During the planning stages, it was decided that each monument would have a walking path leading up to it with park benches placed nearby. Flagpoles would be placed near the monuments so that flags of each branch of the military and those of the Police Department and Rescue Squad could be flown. The Committee felt military artifacts should be included in the plans – artifacts that would grab a passer-by’s attention to draw them into the park.
THE TOWN CLOCK
Finally, to further enhance the appearance of the area and to promote a sense of community, the committee decided to include a four faced “Town Clock” in this project, similar to those currently in place in other nearby municipalities. The Verdin Clock Company, headquartered in Cincinnati, Ohio, manufactures these types clocks. The American “street” clocks were an early form of advertisement adapted from the popular public clocks of Victorian England. They first appeared in the eastern United States about 1880. The street clock was designed to stand out against crowded buildings and signage, and they were frequently placed in front of train stations, banks and other public locations.
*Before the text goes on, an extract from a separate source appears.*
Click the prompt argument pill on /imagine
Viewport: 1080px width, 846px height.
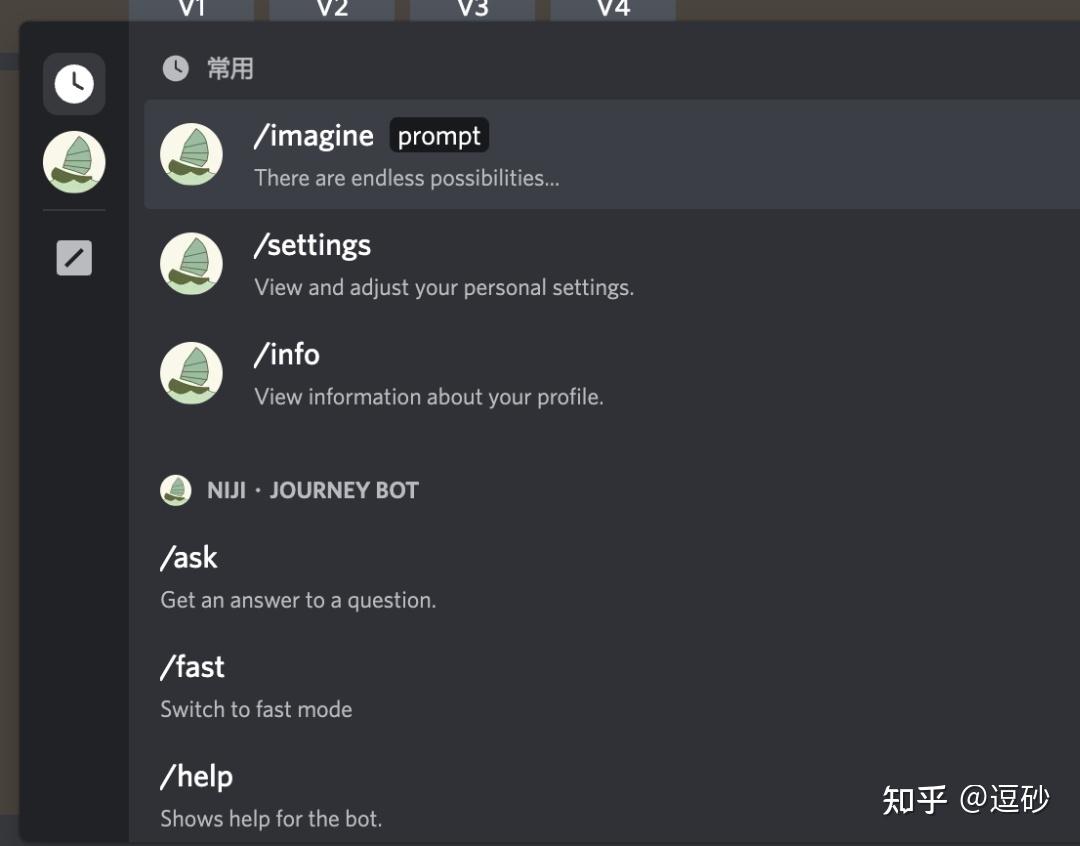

Street clocks were created as both a public service and an attractive way to display the name of a business. To better serve the public, the street clock often played chimes on the hour and its’ gaslight dial was illuminated each night by a caretaker. Today, the nostalgic street clock stands for a respected way of life in America. It is a symbol of our pride in workmanship, our stability and our sense of community.
The Verdin Clock, which is manufactured in the United States, features reliable electric works, a control compartment in the base for easy setting and service, an unbreakable face cover, plus an electric eye for automatic night illumination. The faceplates around each dial face reads “South Plainfield”.
HOW THE PROJECT WAS FUNDED
The committee recognized that a project of this magnitude would be costly. Rather than utilize taxpayer dollars, the committee sought donations to fund the entire project, which was estimated at nearly $100,000.00. Donations of varying amounts were made from both private citizens and businesses within the community..
Those individuals/businesses that donated $500.00 or more would have the privilege of having his/her family name/business name inscribed on a brass plaque that would be permanently affixed to the base of the actual clock.
It was also decided to include 10 park benches for visitors to utilize. The benches were financed by donations of $1,000.00 and the donors’ names would be affixed to them.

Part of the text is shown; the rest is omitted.